(Extracted material begins)

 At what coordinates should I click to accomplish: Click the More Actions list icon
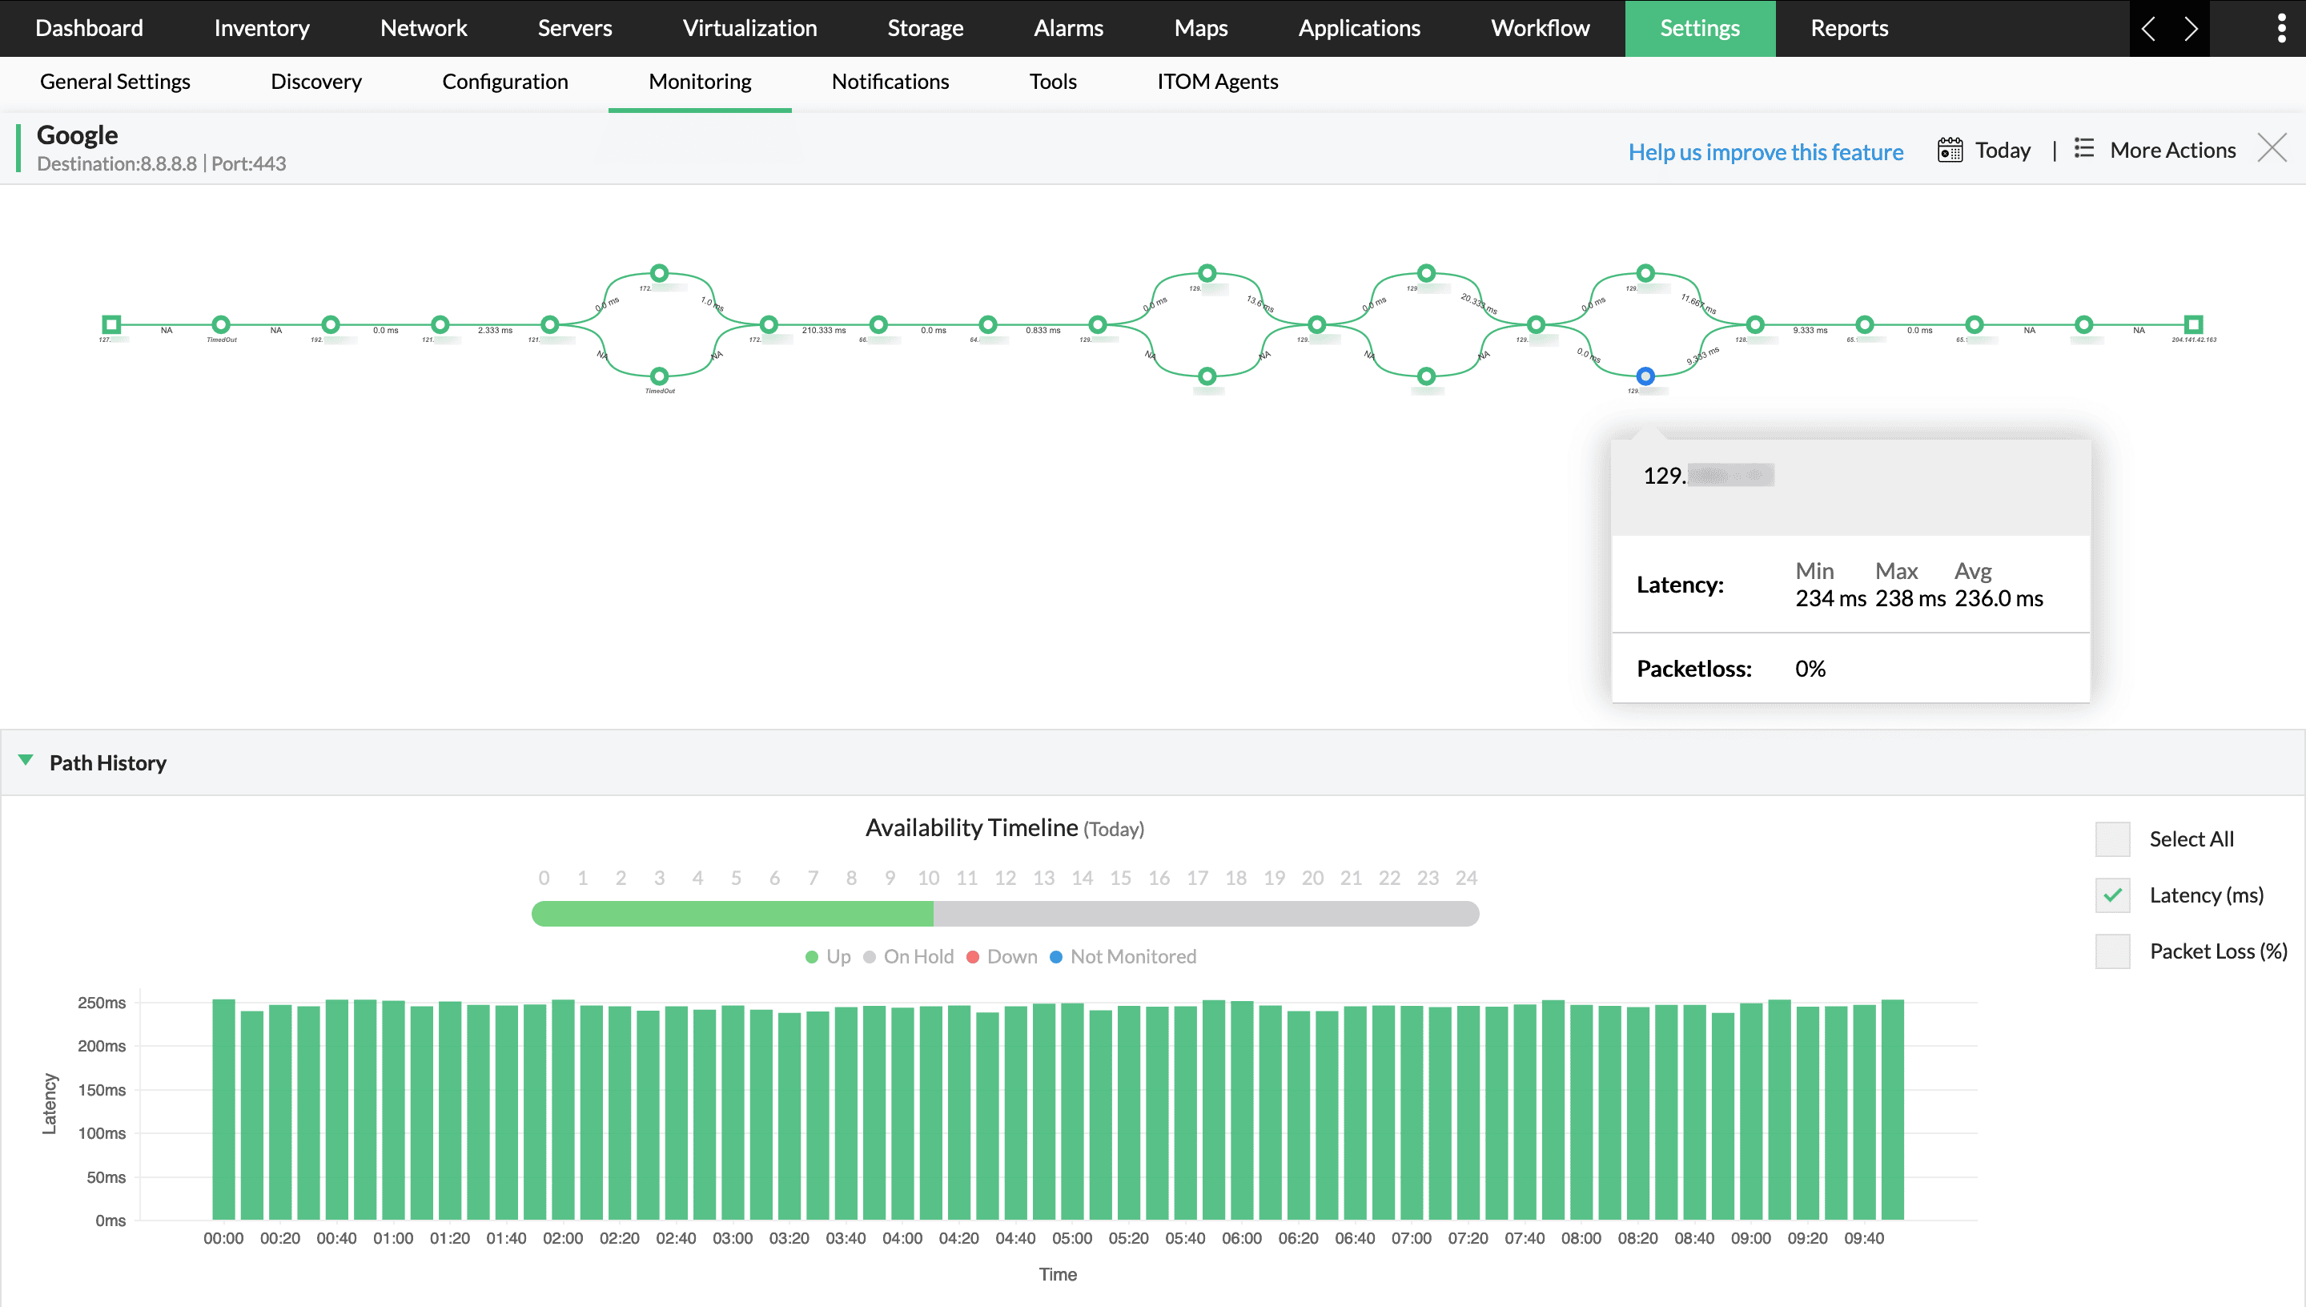coord(2083,149)
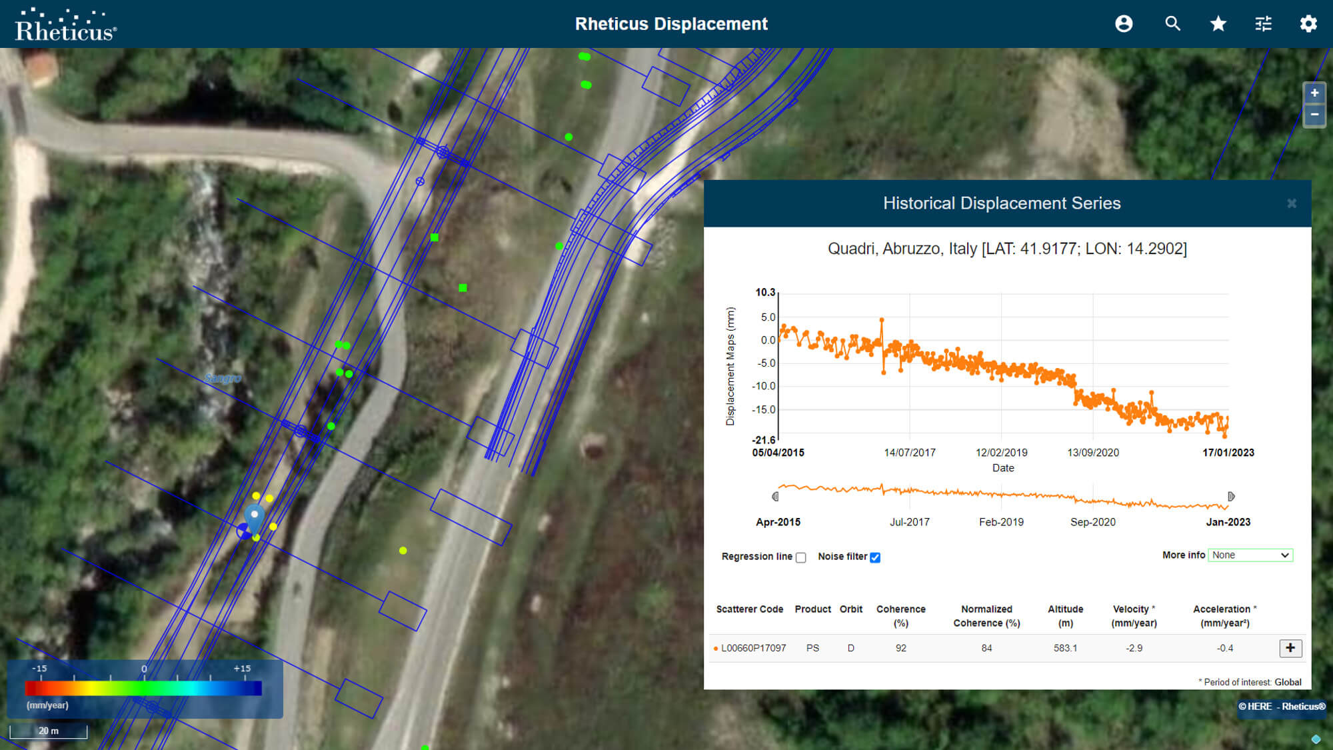
Task: Zoom in the map with plus button
Action: pyautogui.click(x=1314, y=93)
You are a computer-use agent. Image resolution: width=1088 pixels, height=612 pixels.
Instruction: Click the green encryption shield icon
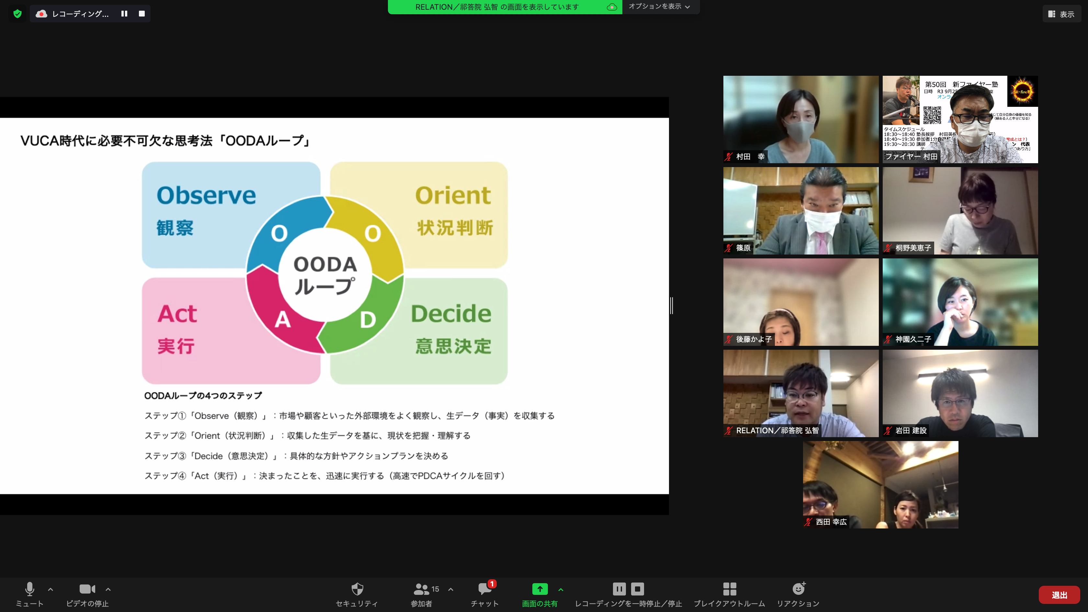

(Extracted material ends)

Copy the data verbatim, skipping any image it holds.

 At what coordinates should I click to accomplish: Click the More Actions list icon
coord(2083,149)
Task: Zoom in the map with plus button
Action: pyautogui.click(x=1314, y=93)
You are a computer-use agent. Image resolution: width=1088 pixels, height=612 pixels.
Instruction: Click the green encryption shield icon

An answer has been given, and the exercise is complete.